How do you define a brand?

By Moderandi Inc.,

Your brand is the entire experience that your market has with your offering or company. It’s what you stand for, a promise that you make, and the personality that you convey. And while it includes your logo, your color palette and your slogan, these are only creative elements that convey your brand. In reality, your brand lives in the day-to-day interactions you have with your market:

  • The images you convey
  • The messages you deliver on your website and in your campaigns
  • The way your employees interact with customers
  • A customer’s opinion of you versus your competition

Branding is crucial for products and services sold in huge consumer markets. It’s also important in B2B because it helps you stand out from your competition. It brings your competitive positioning to life; it defines you as a certain “something” in the mind of your market.

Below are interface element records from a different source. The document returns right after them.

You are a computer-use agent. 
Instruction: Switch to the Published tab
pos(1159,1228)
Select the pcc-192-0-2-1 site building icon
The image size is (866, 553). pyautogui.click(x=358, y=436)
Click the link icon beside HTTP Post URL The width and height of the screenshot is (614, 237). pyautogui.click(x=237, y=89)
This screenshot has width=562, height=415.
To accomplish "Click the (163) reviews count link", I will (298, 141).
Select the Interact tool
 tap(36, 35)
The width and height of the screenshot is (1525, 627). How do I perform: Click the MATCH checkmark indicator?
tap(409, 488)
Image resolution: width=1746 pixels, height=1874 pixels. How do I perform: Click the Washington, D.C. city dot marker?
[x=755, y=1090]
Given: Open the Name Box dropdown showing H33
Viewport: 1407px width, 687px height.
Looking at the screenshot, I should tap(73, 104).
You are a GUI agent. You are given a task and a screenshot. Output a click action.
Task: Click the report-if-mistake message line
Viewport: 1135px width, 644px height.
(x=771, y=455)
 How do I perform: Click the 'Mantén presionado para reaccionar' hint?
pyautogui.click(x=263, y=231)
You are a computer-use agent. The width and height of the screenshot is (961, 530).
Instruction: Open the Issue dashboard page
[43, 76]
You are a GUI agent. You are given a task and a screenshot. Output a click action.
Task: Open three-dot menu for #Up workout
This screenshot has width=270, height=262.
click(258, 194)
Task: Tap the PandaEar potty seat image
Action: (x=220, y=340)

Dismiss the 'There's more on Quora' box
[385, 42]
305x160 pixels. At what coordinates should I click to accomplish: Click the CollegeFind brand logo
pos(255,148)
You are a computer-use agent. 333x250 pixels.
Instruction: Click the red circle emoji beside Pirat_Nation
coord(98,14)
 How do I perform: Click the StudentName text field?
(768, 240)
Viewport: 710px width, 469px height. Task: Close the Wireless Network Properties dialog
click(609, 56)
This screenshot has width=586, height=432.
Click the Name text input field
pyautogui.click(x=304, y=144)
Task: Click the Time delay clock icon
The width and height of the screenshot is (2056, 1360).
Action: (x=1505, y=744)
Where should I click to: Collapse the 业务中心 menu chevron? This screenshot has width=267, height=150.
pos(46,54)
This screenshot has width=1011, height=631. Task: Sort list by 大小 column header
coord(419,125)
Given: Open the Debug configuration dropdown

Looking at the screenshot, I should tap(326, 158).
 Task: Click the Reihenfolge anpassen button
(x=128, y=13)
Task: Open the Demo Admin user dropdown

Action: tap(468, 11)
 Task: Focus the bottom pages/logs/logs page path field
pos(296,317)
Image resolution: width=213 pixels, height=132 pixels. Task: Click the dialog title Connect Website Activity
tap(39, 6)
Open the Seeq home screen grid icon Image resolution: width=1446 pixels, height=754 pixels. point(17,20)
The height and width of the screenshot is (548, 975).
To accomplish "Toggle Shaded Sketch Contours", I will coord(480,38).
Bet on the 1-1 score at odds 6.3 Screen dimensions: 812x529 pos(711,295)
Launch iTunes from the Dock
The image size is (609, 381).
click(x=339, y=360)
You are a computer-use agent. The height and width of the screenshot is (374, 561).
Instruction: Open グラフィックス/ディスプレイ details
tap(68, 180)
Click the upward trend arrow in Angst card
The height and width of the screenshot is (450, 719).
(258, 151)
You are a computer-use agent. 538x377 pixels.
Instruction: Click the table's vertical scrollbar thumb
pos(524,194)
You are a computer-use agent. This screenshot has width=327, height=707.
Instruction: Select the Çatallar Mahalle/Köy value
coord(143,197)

Think about successful consumer brands like Apple, Disney or Starbucks. You probably know what each brand represents. Now imagine that you’re competing against one of these brands. If you want to capture significant market share, start with a strong positioning and brand or you won’t be successful.

If you’re B2C, it’s likely that a few brands dominate your market. If you’re B2B, there may or may not be a strong brand in your market. But when you put two companies up against each other, the one that represents something valuable and memorable will have an easier time reaching, engaging, and converting customers. It’s a perception—and for most, perception equals reality.

Successful branding creates “brand equity”—the amount of money that customers are willing to pay just because it’s your brand. Brand equity is an intangible asset that can be tracked on your balance sheet, and can make your company more valuable over the long term.

Instead of allowing your market to brand you, strive to have their experience with your brand align with your strategy.

Best Case Neutral Case Worst Case

Best Case

Your market recognizes your name, knows exactly what you deliver, and you’re known for that certain “something” in their mind.

You deliver a consistent experience that the market has come to expect, both visually and operationally, at every market interaction.

Customer acquisition happens quickly because your brand influences your market.

Neutral Case

The market may not have a consistent view or impression of your offering, but you think that it’s positive overall.

You haven’t thought a lot about branding because it doesn’t seem necessarily relevant, but you admit that you can do a better job of communicating consistently with the market.

You’re not helping yourself, but you’re not hurting yourself either.

Worst Case

You don’t have a brand strategy and it shows. It’s more difficult to communicate with your market and convince them to buy. They don’t have a clear impression of your offering or why it’s better.

What you do, what you say, and how you say it, may contradict each other and confuse your market.

Competitors who communicate effectively have a better shot at winning customers.